WASHINGTON (Reuters) – U.S. President Donald Trump on Sunday launches his final, two-day sprint of campaigning across the battleground states of the 2020 election in a dramatic bid to defy the polls and win a come-from-behind victory over Democrat Joe Biden.

Facing what appears to be a narrow path to re-election, Trump is to make stops in states likely to prove pivotal in deciding if he will remain in the White House for four more years or whether he will become the first president since George H.W. Bush in 1992 to fail in a bid for a second term.

Biden’s national lead over the Republican president has stayed relatively steady in recent months as the public health crisis over coronavirus has persisted. He is ahead 51% to 43% in the latest Reuters/Ipsos poll taken Oct. 27-29.

But Trump is still close to Biden in enough state battlegrounds to give him the 270 state Electoral College votes needed to win a second term. Reuters/Ipsos polls show that the race remains a toss up in Florida, North Carolina and Arizona.

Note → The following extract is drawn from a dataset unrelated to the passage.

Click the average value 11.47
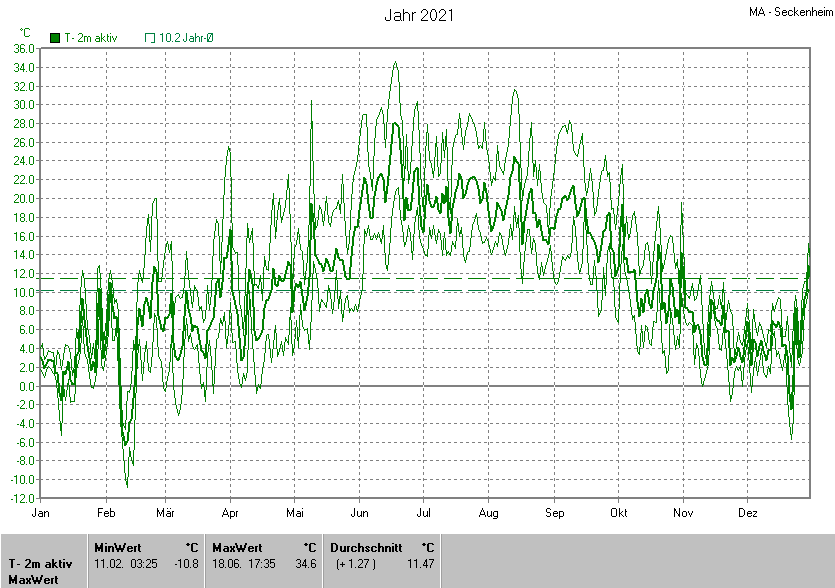The height and width of the screenshot is (588, 835). (420, 564)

Biden, who has made Trump’s response to the pandemic the central theme of his candidacy, will campaign on Sunday in Pennsylvania, a state that may well decide the winner of the election.

On Sunday and Monday, Trump will stage 10 rallies – five a day – making it the campaign’s busiest stretch. He aims to generate enough momentum to drive an overwhelming turnout by his supporters on Tuesday, Election Day.

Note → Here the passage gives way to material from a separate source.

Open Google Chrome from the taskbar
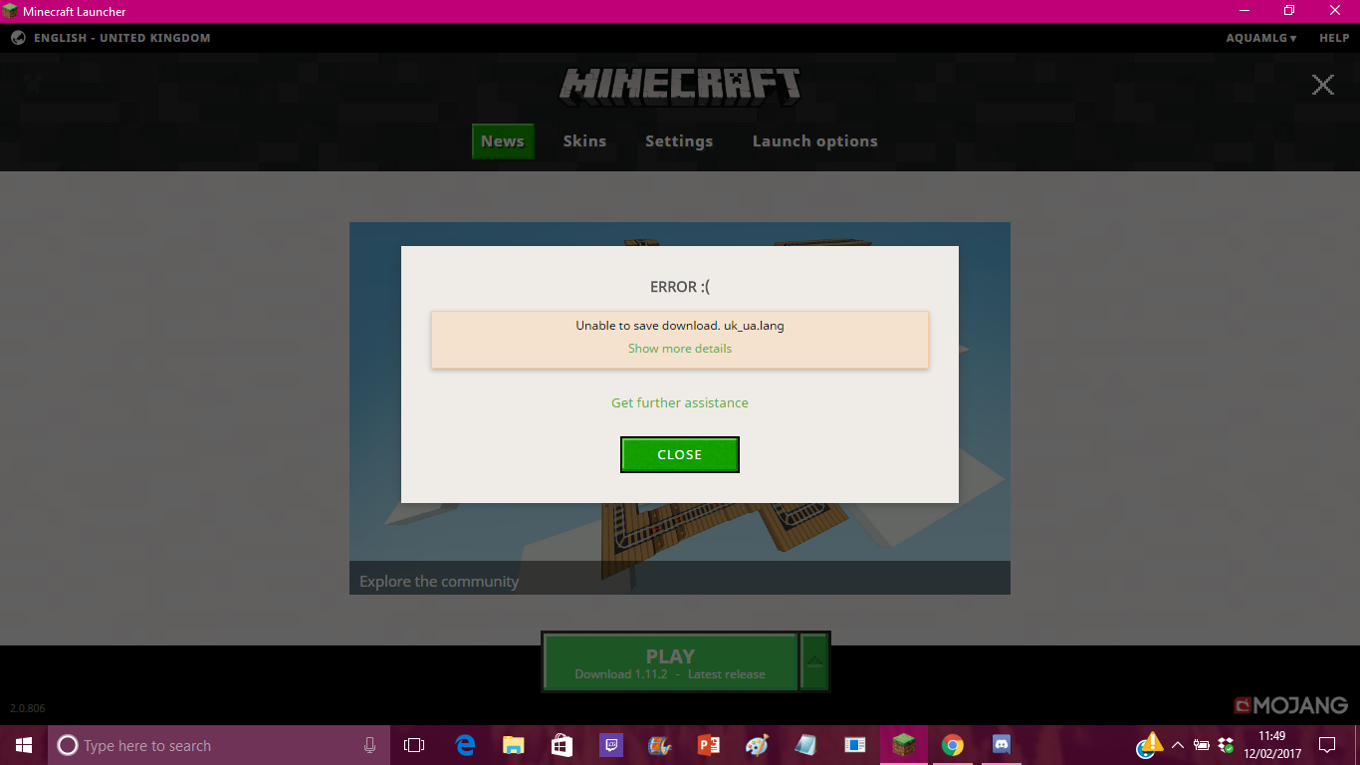The image size is (1360, 765). [952, 745]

On Sunday, the president will hold rallies in Michigan, Iowa, North Carolina, Georgia and Florida. On Monday his campaign has scheduled events in North Carolina, Pennsylvania and Wisconsin, and two in Michigan.

He will close out the two-day swing with a late-night rally on Monday in Grand Rapids, Michigan, the same location where he finished his campaign in 2016. In his improbable victory four years ago, he took Michigan, Pennsylvania and Wisconsin, three states that for decades had gone in the Democratic column.

Weighing down Trump is a rising number of coronavirus infections. The country has recorded more than 9 million cases, with nearly 230,000 people dead. Trump has played down the virus and says his opponents are using it against him.

At a rally on Saturday in Newtown, Pennsylvania, Trump seemed to lament his close race with Biden, who he considers a weak opponent.

“This could only happen to me,” Trump said. “How could we be tied?”

Despite Biden’s lead in national opinion polls, the state-by-state surveys of battleground states show a closer race.

To win again Trump has to chart a narrow path by winning states he won in 2016, like Florida, Georgia, North Carolina, Ohio, Iowa and Arizona, and holding at least one of the Midwestern states that he took four years ago, such as Pennsylvania, Michigan or Wisconsin.

Some Republicans are pessimistic about Trump’s chances, believing he has too many states where his back is up against the wall. They also worry that the 90 million who have cast ballots early suggest a wave building against the president.

Trump and his team believe polls undersell the Republican’s level of support, arguing many of his backers do not want to admit as much to pollsters and that, thanks to a strong Republican get-out-the-vote effort, the incumbent will win.